OAI-PMH Harvester

The OAI-PMH Harvester plugin imports records from Open Archives Initiative Protocol for Metadata Harvesting data providers.

Some online repositories expose their metadata through OAI-PMH. This plugin makes it possible to harvest that metadata, mapping it to the Omeka data model. The plugin can be used for one-time data transfers, or to keep up-to-date with changes to an online repository.

Currently the plugin is able to import Dublin Core, CDWA Lite metadata, and METS. Dublin Core is an internationally recognized standard for describing any resource.

Every OAI-PMH data provider should implement this standard. CDWA Lite is a standard for describing works of art and material culture. Very few repositories expose CDWA Lite, but the standard is getting more and more popular. METS is developed as an initiative of the Digital Library Federation and maintained in the Network Development and MARC Standards Office of the Library of Congress.

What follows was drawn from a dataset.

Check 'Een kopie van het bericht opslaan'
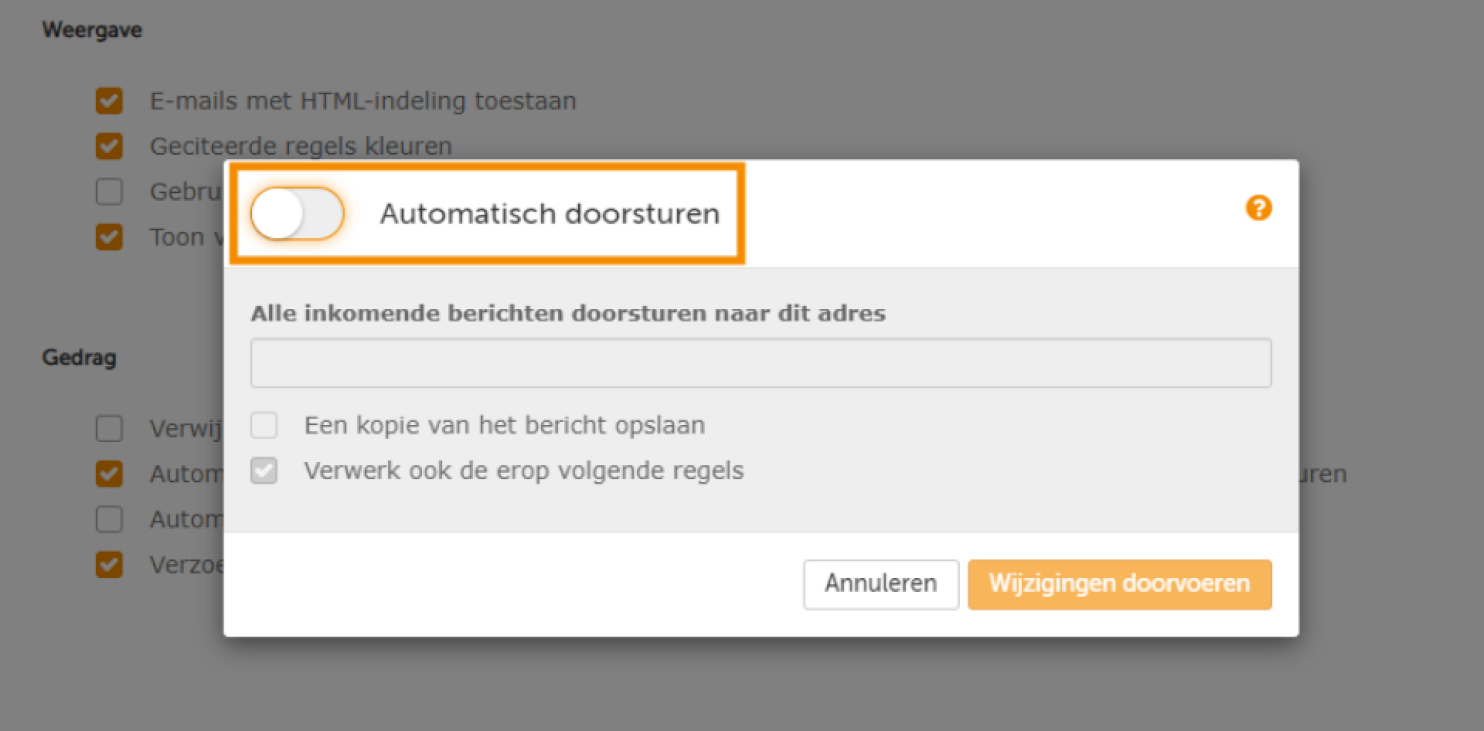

This plugin offers the reciprocal functionality provided by the OAI-PMH Repository plugin, which turns your Omeka site into a place that others can harvest OAI-PMH metadata.

System requirements

Your server must have PHP-CLI installed.

Instructions

Performing a harvest

To perform a harvest, go to the OAI-PMH Harvester tab in the left-hand navigation bar.

  • Enter an OAI-PMH base URL, click "View Sets" Not all repository utilize METS. However, if you are accessing a repository utilizing a mets metadata library, you will be given the choice to harvest either oai-dc or mets. Select the type of data you will harvest from the dropdown menu.

Step one of harvesting data

  • To harvest the entire repository, select Go.
  • To harvest single sets within a repository, select the type of data you are harvesting from an individual set, mets or oai-dc (if the choice exists) and select the Go link associated with that set.

Harvest a specific set

The harvest process runs in the background and may take a while. Go to the harvest's "Status" page to check the progress.

If you encounter errors, submit the base URL and status messages to the Omeka forums.

Re-harvesting and updating

The harvester includes the ability to make multiple successive harvests from a single repository, keeping in sync with changes to that repository.

After a repository or set has been successfully harvested, a "Re-harvest" button will be added to its entry on the OAI-PMH Harvester page. Clicking this button will harvest from that repository again using all the same settings, adding new items and updating previously-harvested items as necessary.

Manually specifying the exact same harvest to be run again (same base URL, set, and metadata prefix) will result in the same behavior.

Duplicate items

Duplicate items (multiple Omeka items corresponding to the same repository record) can be created if an item in a repository is a member of several OAI-PMH sets. This will also occur if a repository is harvested using more than one metadata prefix. In this case, the duplicate items are independent, and changes to one will not propagate to the others.

However, the duplicate items, if any, can be accessed from the admin item show page. If an item has duplicates, they will be shown in an infobox on the right-hand side of the page titled "Duplicate Harvested Items."

Delete Harvest

It is possible to undo a harvest, deleting all imported items.

To do so:

  • Click on the OAI-PMH Harvester in the left hand navigation of your admin dashboard. There will be a table of completed and in-progress Harvests; the far right column is Status.
  • Click on the status (Completed) of the harvest you wish to undo. Do not click the green re-harvest button.
  • The next page will give you a report on the harvest. Click the Delete Items button at the bottom of the table.

The plugin will return you to the OAI-PMH Harvester tab. The displayed status of the harvest will not change until all harvested items are complete, at which point status will be “Deleted.” Deleted harvests do not have a green Re-Harvest button.

Upgrading from Omeka Classic 1.x

The data stored by the harvester plugin has changed between versions, so when upgrading, it is necessary to uninstall the old version of the plugin first. This will remove data stored by the harvester, but the harvested items themselves will remain.

To upgrade the plugin:

  1. Uninstall the old version of the OAI-PMH Harvester plugin from the admin panel.
  2. Replace the OaipmhHarvester directory with the updated version.
  3. Install the now-updated OAI-PMH Harvester plugin from the admin panel.